▶ _SUPPLIED INFORMATION_:
* * * * * * *

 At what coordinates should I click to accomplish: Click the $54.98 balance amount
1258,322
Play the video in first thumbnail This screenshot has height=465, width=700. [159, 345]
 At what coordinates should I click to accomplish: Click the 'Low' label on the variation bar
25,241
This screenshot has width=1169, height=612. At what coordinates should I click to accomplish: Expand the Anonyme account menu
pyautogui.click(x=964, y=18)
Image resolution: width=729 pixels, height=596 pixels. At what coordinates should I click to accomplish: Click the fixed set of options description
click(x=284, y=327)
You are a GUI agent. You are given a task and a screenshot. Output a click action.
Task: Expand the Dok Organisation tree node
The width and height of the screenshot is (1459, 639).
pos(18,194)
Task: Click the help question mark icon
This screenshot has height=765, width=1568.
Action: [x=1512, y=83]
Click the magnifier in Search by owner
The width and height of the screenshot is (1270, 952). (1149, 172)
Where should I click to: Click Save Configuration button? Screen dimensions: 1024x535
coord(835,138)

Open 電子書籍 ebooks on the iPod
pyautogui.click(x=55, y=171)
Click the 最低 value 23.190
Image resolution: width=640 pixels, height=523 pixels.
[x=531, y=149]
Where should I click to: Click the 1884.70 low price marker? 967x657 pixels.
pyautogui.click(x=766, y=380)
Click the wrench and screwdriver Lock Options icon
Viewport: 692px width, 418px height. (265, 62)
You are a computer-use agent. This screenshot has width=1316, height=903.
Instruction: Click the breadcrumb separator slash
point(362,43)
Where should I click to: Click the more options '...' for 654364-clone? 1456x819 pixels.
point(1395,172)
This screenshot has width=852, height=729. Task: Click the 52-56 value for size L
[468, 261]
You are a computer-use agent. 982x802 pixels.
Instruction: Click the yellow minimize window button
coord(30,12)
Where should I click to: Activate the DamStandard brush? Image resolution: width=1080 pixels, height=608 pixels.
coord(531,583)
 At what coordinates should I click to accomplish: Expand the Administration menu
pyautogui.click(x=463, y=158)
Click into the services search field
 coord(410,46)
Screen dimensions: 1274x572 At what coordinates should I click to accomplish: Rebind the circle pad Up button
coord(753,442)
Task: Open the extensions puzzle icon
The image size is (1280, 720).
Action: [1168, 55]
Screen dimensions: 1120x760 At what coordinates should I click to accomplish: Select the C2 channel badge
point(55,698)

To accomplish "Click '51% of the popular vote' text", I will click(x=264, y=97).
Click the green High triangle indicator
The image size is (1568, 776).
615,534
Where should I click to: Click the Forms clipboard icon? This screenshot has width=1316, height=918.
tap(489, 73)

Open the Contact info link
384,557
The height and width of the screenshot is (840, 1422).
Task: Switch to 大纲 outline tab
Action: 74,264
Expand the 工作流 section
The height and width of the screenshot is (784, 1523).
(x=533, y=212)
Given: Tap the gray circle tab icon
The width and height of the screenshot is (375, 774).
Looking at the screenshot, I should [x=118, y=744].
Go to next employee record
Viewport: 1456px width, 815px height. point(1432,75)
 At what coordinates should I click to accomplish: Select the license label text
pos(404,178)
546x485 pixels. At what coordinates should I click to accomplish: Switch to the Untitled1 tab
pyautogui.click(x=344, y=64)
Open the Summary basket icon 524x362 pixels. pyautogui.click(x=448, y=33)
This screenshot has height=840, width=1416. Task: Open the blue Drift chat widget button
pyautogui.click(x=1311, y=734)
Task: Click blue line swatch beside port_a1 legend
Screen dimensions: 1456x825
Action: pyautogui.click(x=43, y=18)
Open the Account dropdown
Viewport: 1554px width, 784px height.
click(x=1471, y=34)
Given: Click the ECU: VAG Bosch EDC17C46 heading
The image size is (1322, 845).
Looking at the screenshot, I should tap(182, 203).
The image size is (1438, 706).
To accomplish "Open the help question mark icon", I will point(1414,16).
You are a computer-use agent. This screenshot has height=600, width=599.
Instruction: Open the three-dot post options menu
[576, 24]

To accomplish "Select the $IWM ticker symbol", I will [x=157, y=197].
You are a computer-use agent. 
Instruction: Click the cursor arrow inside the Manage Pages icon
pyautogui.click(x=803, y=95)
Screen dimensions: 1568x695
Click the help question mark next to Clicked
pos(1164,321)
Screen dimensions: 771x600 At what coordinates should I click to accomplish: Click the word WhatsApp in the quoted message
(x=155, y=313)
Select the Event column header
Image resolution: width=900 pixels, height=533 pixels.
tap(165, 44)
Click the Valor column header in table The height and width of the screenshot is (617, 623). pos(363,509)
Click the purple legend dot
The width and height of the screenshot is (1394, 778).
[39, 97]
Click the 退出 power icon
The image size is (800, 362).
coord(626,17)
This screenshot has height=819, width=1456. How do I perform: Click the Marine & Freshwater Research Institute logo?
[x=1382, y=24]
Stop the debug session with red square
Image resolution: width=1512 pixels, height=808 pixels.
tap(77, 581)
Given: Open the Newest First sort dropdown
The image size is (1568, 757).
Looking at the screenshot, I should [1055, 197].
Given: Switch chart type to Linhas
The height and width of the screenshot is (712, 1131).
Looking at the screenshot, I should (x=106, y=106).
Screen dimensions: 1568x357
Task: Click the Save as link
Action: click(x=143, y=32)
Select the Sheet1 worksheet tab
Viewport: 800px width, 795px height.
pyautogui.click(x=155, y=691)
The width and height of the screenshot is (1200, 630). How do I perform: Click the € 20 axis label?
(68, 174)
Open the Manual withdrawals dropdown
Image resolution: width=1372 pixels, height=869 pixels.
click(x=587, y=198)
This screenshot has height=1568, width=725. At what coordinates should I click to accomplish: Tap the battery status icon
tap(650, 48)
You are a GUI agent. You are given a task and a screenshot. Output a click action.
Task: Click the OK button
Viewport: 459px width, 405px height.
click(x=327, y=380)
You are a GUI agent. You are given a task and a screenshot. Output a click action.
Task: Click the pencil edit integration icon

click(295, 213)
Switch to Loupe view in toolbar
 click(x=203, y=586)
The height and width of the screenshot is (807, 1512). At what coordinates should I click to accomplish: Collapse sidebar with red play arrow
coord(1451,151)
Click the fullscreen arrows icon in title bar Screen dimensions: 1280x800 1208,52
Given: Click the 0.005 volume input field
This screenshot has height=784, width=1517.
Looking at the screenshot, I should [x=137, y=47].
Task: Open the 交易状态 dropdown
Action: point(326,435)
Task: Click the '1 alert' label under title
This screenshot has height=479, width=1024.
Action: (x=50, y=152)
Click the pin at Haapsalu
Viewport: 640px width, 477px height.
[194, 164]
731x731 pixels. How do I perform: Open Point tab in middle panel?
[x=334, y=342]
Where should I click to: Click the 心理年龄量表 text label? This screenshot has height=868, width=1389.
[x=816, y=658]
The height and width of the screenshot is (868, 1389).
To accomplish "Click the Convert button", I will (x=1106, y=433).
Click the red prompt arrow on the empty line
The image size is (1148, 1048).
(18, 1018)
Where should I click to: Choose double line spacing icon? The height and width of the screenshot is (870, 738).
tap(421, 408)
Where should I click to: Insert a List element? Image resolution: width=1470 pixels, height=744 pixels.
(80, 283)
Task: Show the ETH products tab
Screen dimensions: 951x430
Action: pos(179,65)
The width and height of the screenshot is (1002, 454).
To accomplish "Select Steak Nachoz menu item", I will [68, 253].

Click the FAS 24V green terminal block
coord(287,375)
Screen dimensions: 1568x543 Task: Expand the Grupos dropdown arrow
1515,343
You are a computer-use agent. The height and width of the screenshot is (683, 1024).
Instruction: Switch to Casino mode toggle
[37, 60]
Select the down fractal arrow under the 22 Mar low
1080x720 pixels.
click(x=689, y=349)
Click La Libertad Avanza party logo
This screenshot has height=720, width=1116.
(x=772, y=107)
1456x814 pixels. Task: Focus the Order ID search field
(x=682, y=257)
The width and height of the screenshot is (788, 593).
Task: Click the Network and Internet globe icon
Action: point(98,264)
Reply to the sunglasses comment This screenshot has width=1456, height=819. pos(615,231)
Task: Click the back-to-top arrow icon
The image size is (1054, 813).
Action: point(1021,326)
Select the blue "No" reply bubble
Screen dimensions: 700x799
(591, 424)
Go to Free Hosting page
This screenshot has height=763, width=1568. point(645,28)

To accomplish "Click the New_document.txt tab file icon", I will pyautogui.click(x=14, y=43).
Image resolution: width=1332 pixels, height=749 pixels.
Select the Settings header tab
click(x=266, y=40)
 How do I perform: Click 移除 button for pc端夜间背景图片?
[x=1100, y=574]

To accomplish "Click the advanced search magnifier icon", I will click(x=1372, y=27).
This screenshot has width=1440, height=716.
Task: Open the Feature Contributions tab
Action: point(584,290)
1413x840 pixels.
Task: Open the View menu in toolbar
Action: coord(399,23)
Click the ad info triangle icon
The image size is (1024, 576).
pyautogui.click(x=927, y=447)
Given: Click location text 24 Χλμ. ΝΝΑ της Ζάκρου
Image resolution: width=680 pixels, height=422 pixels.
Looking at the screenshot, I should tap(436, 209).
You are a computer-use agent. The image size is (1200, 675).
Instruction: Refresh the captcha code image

* * * * * * *

▶ _SHORT EXERCISE_: Rewrite only the lines from the one containing "Task: Show the ETH products tab" through the one containing "(x=772, y=107)", inclusive, putting "Screen size" wherever "Screen dimensions" appears and changing nothing else.

▶ _REPLY_:
Task: Show the ETH products tab
Screen size: 951x430
Action: pos(179,65)
The width and height of the screenshot is (1002, 454).
To accomplish "Select Steak Nachoz menu item", I will [68, 253].

Click the FAS 24V green terminal block
coord(287,375)
Screen size: 1568x543 Task: Expand the Grupos dropdown arrow
1515,343
You are a computer-use agent. The height and width of the screenshot is (683, 1024).
Instruction: Switch to Casino mode toggle
[37, 60]
Select the down fractal arrow under the 22 Mar low
1080x720 pixels.
click(x=689, y=349)
Click La Libertad Avanza party logo
This screenshot has height=720, width=1116.
(x=772, y=107)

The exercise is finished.